Wednesday, February 11, 2009

SciPy 0.7.0 released

I'm pleased to announce SciPy 0.7.0. SciPy is a package of tools for science and engineering for Python. It includes modules for statistics, optimization, integration, linear algebra, Fourier transforms, signal and image processing, ODE solvers, and more.

This release comes sixteen months after the 0.6.0 release and contains many new features, numerous bug-fixes, improved test coverage, and better documentation. Please note that SciPy 0.7.0 requires Python 2.4 or greater (but not Python 3) and NumPy 1.2.0 or greater.

For information, please see the release notes or my previous post. You can download the release from here. Thanks to everybody who contributed to this release.

Wednesday, February 4, 2009

When will NumPy (and SciPy) migrate to Python 3?

Python 3.0 was released on December 3rd, 2008. This release is a major redesign of the language, which intentionally breaks compatibility with the 2.x series of releases. Now that it has been released, many projects have to decide how and when to migrate to Python 3.

The Python developers have attempted to make this transition as painless as possible. For instance, Python 2.6 helps simplify the migration path from the 2.x to the 3.x release series. Python 2.6 incorporates everything from 3.0 that doesn't introduce incompatibilities with the 2.x series. It also can be run with a -3 switch to warn about what will no longer work in Python 3. The developers also provide a Python program, called 2to3, to automatically convert Python 2.x source code to valid 3.x code.

The suggested strategy for migrating to Python 3 is essentially:
  1. port to 2.6
  2. fix all the warnings raised by the -3 switch
  3. run 2to3
  4. fix any remaining issues
A major prerequisite for this transition is excellent test coverage. Both NumPy and SciPy currently lack comprehensive test coverage, but we are making major improvements in this area. Over the last year, we have implemented a new testing framework based on nose and have doubled the number of tests for both projects. Over the next year, we will need to continue this trend and expand our test coverage even more.

While the above procedure of using the 2to3 tool works relatively for pure Python code, there is no automatic conversion tool for extension code. NumPy is mostly written in C and makes extensive use of the Python C-API. So converting NumPy will require much more than running the 2to3 tool. Once NumPy has been successfully ported, we will port SciPy to Python 3. Porting SciPy should be considerably easier. Regardless before porting either project to Python 3, we will need to ensure that both projects fully support Python 2.6.

Porting NumPy/SciPy to Python 2.6

Porting to Python 2.6 is a very pressing issue as at least one Linux distribution (openSUSE 11.1) has all ready moved to Python 2.6. Fedora 11 (scheduled to be released on 5/26/2009) will be based on Python 2.6.
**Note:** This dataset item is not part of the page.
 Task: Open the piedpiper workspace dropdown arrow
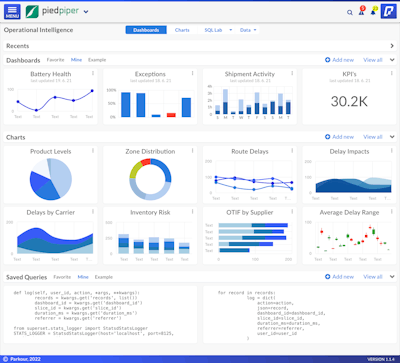point(86,12)
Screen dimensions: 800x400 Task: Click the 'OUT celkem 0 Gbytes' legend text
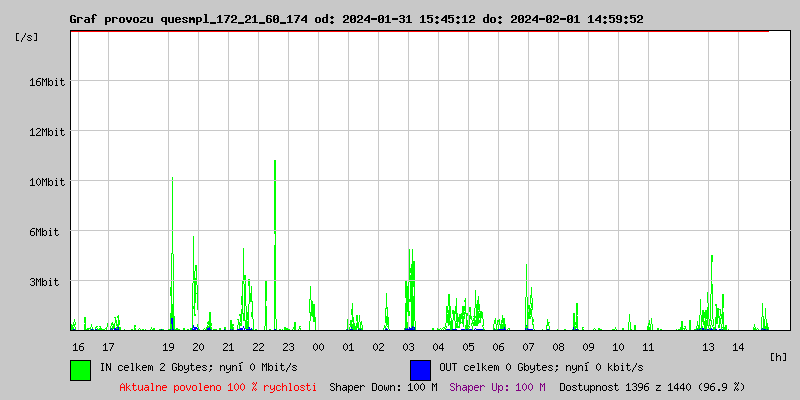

The main issue with 2.6 support is NumPy. Over the last month or so, there has been a significant focus on making both NumPy and SciPy compatible with Python 2.6 largely thanks to the efforts of David Cournapeau. For example, the upcoming SciPy 0.7.0 release has replaced md5 and popen4 with hashlib and subprocess respectively (unfortunately, it appears that subprocess has a potential race condition). On UNIX (including Mac OS X), NumPy 1.2.1 mostly works under Python 2.6. On Windows, however, 1.2.1 has a number of problems related to the compilation process. Fixing these compilation issues required some fairly extensive changes and, thus, will not be included in a 1.2.x bug-fix release. However, these issues have mostly been addressed on the development trunk and will be included in the upcoming NumPy 1.3 release.

Hopefully, we will have a beta release of NumPy 1.3 out in a few weeks.  And we should have a release candidate out shortly after. If all goes well, both NumPy and SciPy will be Python 2.6 compatible for all platforms by March.

Porting NumPy/SciPy to Python 3

Once we finish porting to Python 2.6 and remove all the warnings raised by the -3 switch, we will be ready to start seriously planning to port NumPy to Python 3. Supporting Python 3 will require significant effort, since a lot of C code has to be ported. We have taken a preliminary look at what this port will entail and have identified at least the following issues to be addressed:
  • PyNumberMethods has changed: nb_divide, nb_coerce, nb_oct, nb_hex, and nb_inplace_divide have been removed
  • PyObject_VAR_HEAD has changed to conform to standard C
  • PyString_* is gone, all occurrences will need to be replaced with PyUnicode_* or PyBytes_*
  • PyInt_* is gone, all occurrences will need to be replaced with PyLong_*
  • Buffer interface has changed; this is a fairly big change and will require the most work
Given the amount of developer effort we currently have, it is difficult to imagine how we would be able to reasonably support two development branches (i.e., one for Python 2 and another for Python 3) for any significant amount of time. Obviously things may change; but, at this point, it looks like once we port NumPy to Python 3 we will only make bug-fix releases supporting Python 2.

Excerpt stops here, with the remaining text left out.